* _BRANO DI RIFERIMENTO_:
━━━━━━━━

Psicanalisi delle acque – L’Eau et les Rêves
Gaston Bachelard

a cura della Dott.ssa Costanza Ratti*

Acqua che lenisce, acqua che riempie, acqua che scorre, che canta, che riluce, accoglie, nutre, acquieta, vive e muore. Se ci chiedessero di descrivere l’acqua con qualche aggettivo o verbo difficilmente diremmo che possiede una certa temperatura, che ha una certa composizione, che presenta delle increspature sulla superficie. Se l’uomo si lascia andare all’immaginazione, il realismo dell’acqua si oscura, si perde, si annichilisce e lascia il posto alla traccia antica del simbolo, quella che Gaston Bachelard, filosofo francese vissuto a cavallo tra Ottocento e Novecento, ha chiamato la materia dell’immaginazione.

━━━━━━━━

* _ESTRATTO DELLA FONTE_:
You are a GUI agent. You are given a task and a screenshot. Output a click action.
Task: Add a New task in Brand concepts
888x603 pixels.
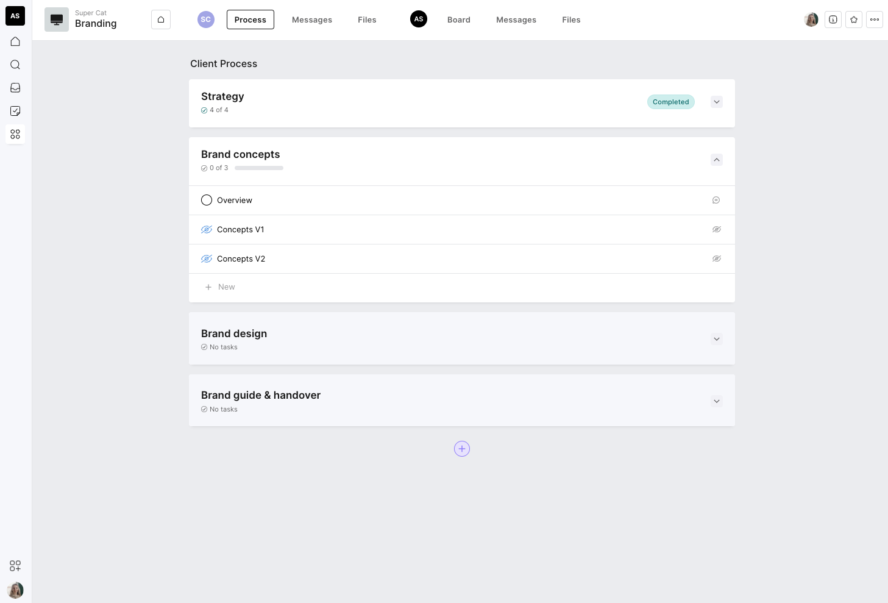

━━━━━━━━

* _OBIETTIVO A_: Riporta fedelmente la parte del brano sull'acqua che parte da "Acqua che lenisce, acqua" e arriva fino a "la materia dell’immaginazione.".
* _OBIETTIVO B_: Nel brano sull'acqua, come ha chiamato Gaston Bachelard la traccia antica del simbolo?

* _SOLUZIONE A_:
Acqua che lenisce, acqua che riempie, acqua che scorre, che canta, che riluce, accoglie, nutre, acquieta, vive e muore. Se ci chiedessero di descrivere l’acqua con qualche aggettivo o verbo difficilmente diremmo che possiede una certa temperatura, che ha una certa composizione, che presenta delle increspature sulla superficie. Se l’uomo si lascia andare all’immaginazione, il realismo dell’acqua si oscura, si perde, si annichilisce e lascia il posto alla traccia antica del simbolo, quella che Gaston Bachelard, filosofo francese vissuto a cavallo tra Ottocento e Novecento, ha chiamato la materia dell’immaginazione.

* _SOLUZIONE B_: La materia dell'immaginazione.